How to complete this task: Only an exact retyping of all the entries counts as an answer.

Segment Start: Entries shown

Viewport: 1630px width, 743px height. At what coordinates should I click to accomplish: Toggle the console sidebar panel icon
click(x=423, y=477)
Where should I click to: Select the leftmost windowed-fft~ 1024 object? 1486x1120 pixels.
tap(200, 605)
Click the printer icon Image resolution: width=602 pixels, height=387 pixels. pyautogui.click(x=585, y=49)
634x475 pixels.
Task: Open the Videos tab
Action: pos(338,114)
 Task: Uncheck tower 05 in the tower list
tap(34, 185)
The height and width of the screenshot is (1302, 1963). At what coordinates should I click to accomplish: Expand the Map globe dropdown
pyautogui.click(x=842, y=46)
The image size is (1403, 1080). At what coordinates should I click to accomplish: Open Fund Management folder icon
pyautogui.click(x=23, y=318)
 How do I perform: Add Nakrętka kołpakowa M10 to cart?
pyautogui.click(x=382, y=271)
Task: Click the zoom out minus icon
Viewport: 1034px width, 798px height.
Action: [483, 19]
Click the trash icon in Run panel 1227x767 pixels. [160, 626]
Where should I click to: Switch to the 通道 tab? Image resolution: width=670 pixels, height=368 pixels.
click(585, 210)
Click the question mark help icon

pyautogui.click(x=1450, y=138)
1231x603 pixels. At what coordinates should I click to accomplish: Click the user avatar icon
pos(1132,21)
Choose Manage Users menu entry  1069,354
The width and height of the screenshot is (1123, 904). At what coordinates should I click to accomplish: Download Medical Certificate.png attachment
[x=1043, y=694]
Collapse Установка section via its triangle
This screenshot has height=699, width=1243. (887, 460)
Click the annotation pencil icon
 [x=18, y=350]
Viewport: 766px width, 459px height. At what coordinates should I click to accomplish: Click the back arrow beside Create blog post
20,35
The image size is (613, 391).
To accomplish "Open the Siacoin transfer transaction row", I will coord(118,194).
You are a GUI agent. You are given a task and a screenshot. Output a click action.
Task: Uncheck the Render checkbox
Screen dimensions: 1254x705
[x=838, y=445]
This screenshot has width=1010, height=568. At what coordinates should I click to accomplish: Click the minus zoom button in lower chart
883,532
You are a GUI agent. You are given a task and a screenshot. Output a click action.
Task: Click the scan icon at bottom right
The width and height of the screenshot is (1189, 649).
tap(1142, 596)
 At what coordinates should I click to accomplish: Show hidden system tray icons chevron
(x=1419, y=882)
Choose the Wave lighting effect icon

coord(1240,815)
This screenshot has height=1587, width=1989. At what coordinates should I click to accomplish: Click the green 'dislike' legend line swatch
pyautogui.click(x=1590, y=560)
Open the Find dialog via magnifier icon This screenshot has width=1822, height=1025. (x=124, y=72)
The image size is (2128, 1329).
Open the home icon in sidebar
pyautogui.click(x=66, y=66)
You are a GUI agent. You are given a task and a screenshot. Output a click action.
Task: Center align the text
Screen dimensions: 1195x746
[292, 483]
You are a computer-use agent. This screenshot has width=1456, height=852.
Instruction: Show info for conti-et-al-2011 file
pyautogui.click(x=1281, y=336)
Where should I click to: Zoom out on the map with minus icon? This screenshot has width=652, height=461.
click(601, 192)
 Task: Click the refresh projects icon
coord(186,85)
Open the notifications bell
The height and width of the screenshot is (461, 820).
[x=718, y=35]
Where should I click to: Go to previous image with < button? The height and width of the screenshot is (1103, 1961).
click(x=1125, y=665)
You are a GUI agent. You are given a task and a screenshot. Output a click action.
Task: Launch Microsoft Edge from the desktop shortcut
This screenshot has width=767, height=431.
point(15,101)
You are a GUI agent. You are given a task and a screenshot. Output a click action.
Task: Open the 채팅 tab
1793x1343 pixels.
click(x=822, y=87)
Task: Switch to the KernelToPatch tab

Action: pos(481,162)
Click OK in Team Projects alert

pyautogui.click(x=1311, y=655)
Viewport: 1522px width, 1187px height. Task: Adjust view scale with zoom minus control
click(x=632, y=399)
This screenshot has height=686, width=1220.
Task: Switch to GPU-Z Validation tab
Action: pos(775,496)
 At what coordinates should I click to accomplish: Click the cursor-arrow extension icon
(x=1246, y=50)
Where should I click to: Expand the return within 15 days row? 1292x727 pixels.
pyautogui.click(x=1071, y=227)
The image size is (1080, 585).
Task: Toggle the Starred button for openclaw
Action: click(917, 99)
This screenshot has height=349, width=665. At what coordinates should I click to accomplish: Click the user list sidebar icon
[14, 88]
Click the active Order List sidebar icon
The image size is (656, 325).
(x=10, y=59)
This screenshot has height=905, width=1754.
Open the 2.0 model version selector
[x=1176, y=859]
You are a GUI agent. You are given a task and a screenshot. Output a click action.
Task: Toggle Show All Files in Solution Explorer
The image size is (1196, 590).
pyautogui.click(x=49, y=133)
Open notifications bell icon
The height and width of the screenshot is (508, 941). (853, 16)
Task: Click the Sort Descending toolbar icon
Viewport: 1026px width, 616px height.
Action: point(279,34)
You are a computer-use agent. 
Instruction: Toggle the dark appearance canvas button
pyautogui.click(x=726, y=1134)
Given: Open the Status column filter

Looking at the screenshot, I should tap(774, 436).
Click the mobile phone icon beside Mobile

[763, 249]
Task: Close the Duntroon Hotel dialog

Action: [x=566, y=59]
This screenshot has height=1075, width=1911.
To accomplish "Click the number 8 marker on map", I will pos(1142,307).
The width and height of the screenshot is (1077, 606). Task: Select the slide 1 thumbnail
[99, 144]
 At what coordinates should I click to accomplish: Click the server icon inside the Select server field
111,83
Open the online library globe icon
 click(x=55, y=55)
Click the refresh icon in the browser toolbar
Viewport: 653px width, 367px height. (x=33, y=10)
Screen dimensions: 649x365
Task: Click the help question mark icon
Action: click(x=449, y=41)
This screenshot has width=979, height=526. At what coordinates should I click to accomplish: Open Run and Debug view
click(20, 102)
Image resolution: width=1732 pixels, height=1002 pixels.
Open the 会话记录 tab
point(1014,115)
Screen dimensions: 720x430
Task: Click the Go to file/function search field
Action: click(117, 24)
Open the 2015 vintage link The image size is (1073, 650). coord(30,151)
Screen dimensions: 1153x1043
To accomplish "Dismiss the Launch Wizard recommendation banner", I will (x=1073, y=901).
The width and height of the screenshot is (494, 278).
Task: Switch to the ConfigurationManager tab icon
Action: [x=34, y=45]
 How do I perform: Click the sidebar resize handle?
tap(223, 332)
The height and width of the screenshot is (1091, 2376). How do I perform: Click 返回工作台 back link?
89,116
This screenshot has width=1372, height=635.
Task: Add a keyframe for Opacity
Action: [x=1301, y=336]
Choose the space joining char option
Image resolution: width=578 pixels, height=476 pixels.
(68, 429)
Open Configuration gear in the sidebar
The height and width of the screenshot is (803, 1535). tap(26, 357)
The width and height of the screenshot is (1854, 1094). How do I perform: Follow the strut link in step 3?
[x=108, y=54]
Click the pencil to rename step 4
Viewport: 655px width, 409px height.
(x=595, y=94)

Segment End: Entries shown

Expected output:
Viewport: 1630px width, 743px height. At what coordinates should I click to accomplish: Toggle the console sidebar panel icon
click(x=423, y=477)
Where should I click to: Select the leftmost windowed-fft~ 1024 object? 1486x1120 pixels.
tap(200, 605)
Click the printer icon Image resolution: width=602 pixels, height=387 pixels. pyautogui.click(x=585, y=49)
634x475 pixels.
Task: Open the Videos tab
Action: pos(338,114)
 Task: Uncheck tower 05 in the tower list
tap(34, 185)
The height and width of the screenshot is (1302, 1963). At what coordinates should I click to accomplish: Expand the Map globe dropdown
pyautogui.click(x=842, y=46)
The image size is (1403, 1080). At what coordinates should I click to accomplish: Open Fund Management folder icon
pyautogui.click(x=23, y=318)
 How do I perform: Add Nakrętka kołpakowa M10 to cart?
pyautogui.click(x=382, y=271)
Task: Click the zoom out minus icon
Viewport: 1034px width, 798px height.
Action: [483, 19]
Click the trash icon in Run panel 1227x767 pixels. [160, 626]
Where should I click to: Switch to the 通道 tab? Image resolution: width=670 pixels, height=368 pixels.
click(585, 210)
Click the question mark help icon

pyautogui.click(x=1450, y=138)
1231x603 pixels. At what coordinates should I click to accomplish: Click the user avatar icon
pos(1132,21)
Choose Manage Users menu entry  1069,354
The width and height of the screenshot is (1123, 904). At what coordinates should I click to accomplish: Download Medical Certificate.png attachment
[x=1043, y=694]
Collapse Установка section via its triangle
This screenshot has height=699, width=1243. (887, 460)
Click the annotation pencil icon
 [x=18, y=350]
Viewport: 766px width, 459px height. At what coordinates should I click to accomplish: Click the back arrow beside Create blog post
20,35
The image size is (613, 391).
To accomplish "Open the Siacoin transfer transaction row", I will coord(118,194).
You are a GUI agent. You are given a task and a screenshot. Output a click action.
Task: Uncheck the Render checkbox
Screen dimensions: 1254x705
[x=838, y=445]
This screenshot has width=1010, height=568. At what coordinates should I click to accomplish: Click the minus zoom button in lower chart
883,532
You are a GUI agent. You are given a task and a screenshot. Output a click action.
Task: Click the scan icon at bottom right
The width and height of the screenshot is (1189, 649).
tap(1142, 596)
 At what coordinates should I click to accomplish: Show hidden system tray icons chevron
(x=1419, y=882)
Choose the Wave lighting effect icon

coord(1240,815)
This screenshot has height=1587, width=1989. At what coordinates should I click to accomplish: Click the green 'dislike' legend line swatch
pyautogui.click(x=1590, y=560)
Open the Find dialog via magnifier icon This screenshot has width=1822, height=1025. (x=124, y=72)
The image size is (2128, 1329).
Open the home icon in sidebar
pyautogui.click(x=66, y=66)
You are a GUI agent. You are given a task and a screenshot. Output a click action.
Task: Center align the text
Screen dimensions: 1195x746
[292, 483]
You are a computer-use agent. This screenshot has width=1456, height=852.
Instruction: Show info for conti-et-al-2011 file
pyautogui.click(x=1281, y=336)
Where should I click to: Zoom out on the map with minus icon? This screenshot has width=652, height=461.
click(601, 192)
 Task: Click the refresh projects icon
coord(186,85)
Open the notifications bell
The height and width of the screenshot is (461, 820).
[x=718, y=35]
Where should I click to: Go to previous image with < button? The height and width of the screenshot is (1103, 1961).
click(x=1125, y=665)
You are a GUI agent. You are given a task and a screenshot. Output a click action.
Task: Launch Microsoft Edge from the desktop shortcut
This screenshot has width=767, height=431.
point(15,101)
You are a GUI agent. You are given a task and a screenshot. Output a click action.
Task: Open the 채팅 tab
1793x1343 pixels.
click(x=822, y=87)
Task: Switch to the KernelToPatch tab

Action: pos(481,162)
Click OK in Team Projects alert

pyautogui.click(x=1311, y=655)
Viewport: 1522px width, 1187px height. Task: Adjust view scale with zoom minus control
click(x=632, y=399)
This screenshot has height=686, width=1220.
Task: Switch to GPU-Z Validation tab
Action: pos(775,496)
 At what coordinates should I click to accomplish: Click the cursor-arrow extension icon
(x=1246, y=50)
Where should I click to: Expand the return within 15 days row? 1292x727 pixels.
pyautogui.click(x=1071, y=227)
The image size is (1080, 585).
Task: Toggle the Starred button for openclaw
Action: click(917, 99)
This screenshot has height=349, width=665. At what coordinates should I click to accomplish: Click the user list sidebar icon
[14, 88]
Click the active Order List sidebar icon
The image size is (656, 325).
(x=10, y=59)
This screenshot has height=905, width=1754.
Open the 2.0 model version selector
[x=1176, y=859]
You are a GUI agent. You are given a task and a screenshot. Output a click action.
Task: Toggle Show All Files in Solution Explorer
The image size is (1196, 590).
pyautogui.click(x=49, y=133)
Open notifications bell icon
The height and width of the screenshot is (508, 941). (853, 16)
Task: Click the Sort Descending toolbar icon
Viewport: 1026px width, 616px height.
Action: point(279,34)
You are a computer-use agent. 
Instruction: Toggle the dark appearance canvas button
pyautogui.click(x=726, y=1134)
Given: Open the Status column filter

Looking at the screenshot, I should tap(774, 436).
Click the mobile phone icon beside Mobile

[763, 249]
Task: Close the Duntroon Hotel dialog

Action: [x=566, y=59]
This screenshot has height=1075, width=1911.
To accomplish "Click the number 8 marker on map", I will pos(1142,307).
The width and height of the screenshot is (1077, 606). Task: Select the slide 1 thumbnail
[99, 144]
 At what coordinates should I click to accomplish: Click the server icon inside the Select server field
111,83
Open the online library globe icon
 click(x=55, y=55)
Click the refresh icon in the browser toolbar
Viewport: 653px width, 367px height. (x=33, y=10)
Screen dimensions: 649x365
Task: Click the help question mark icon
Action: click(x=449, y=41)
This screenshot has width=979, height=526. At what coordinates should I click to accomplish: Open Run and Debug view
click(20, 102)
Image resolution: width=1732 pixels, height=1002 pixels.
Open the 会话记录 tab
point(1014,115)
Screen dimensions: 720x430
Task: Click the Go to file/function search field
Action: click(117, 24)
Open the 2015 vintage link The image size is (1073, 650). coord(30,151)
Screen dimensions: 1153x1043
To accomplish "Dismiss the Launch Wizard recommendation banner", I will (x=1073, y=901).
The width and height of the screenshot is (494, 278).
Task: Switch to the ConfigurationManager tab icon
Action: [x=34, y=45]
 How do I perform: Click the sidebar resize handle?
tap(223, 332)
The height and width of the screenshot is (1091, 2376). How do I perform: Click 返回工作台 back link?
89,116
This screenshot has width=1372, height=635.
Task: Add a keyframe for Opacity
Action: [x=1301, y=336]
Choose the space joining char option
Image resolution: width=578 pixels, height=476 pixels.
(68, 429)
Open Configuration gear in the sidebar
The height and width of the screenshot is (803, 1535). tap(26, 357)
The width and height of the screenshot is (1854, 1094). How do I perform: Follow the strut link in step 3?
[x=108, y=54]
Click the pencil to rename step 4
Viewport: 655px width, 409px height.
(x=595, y=94)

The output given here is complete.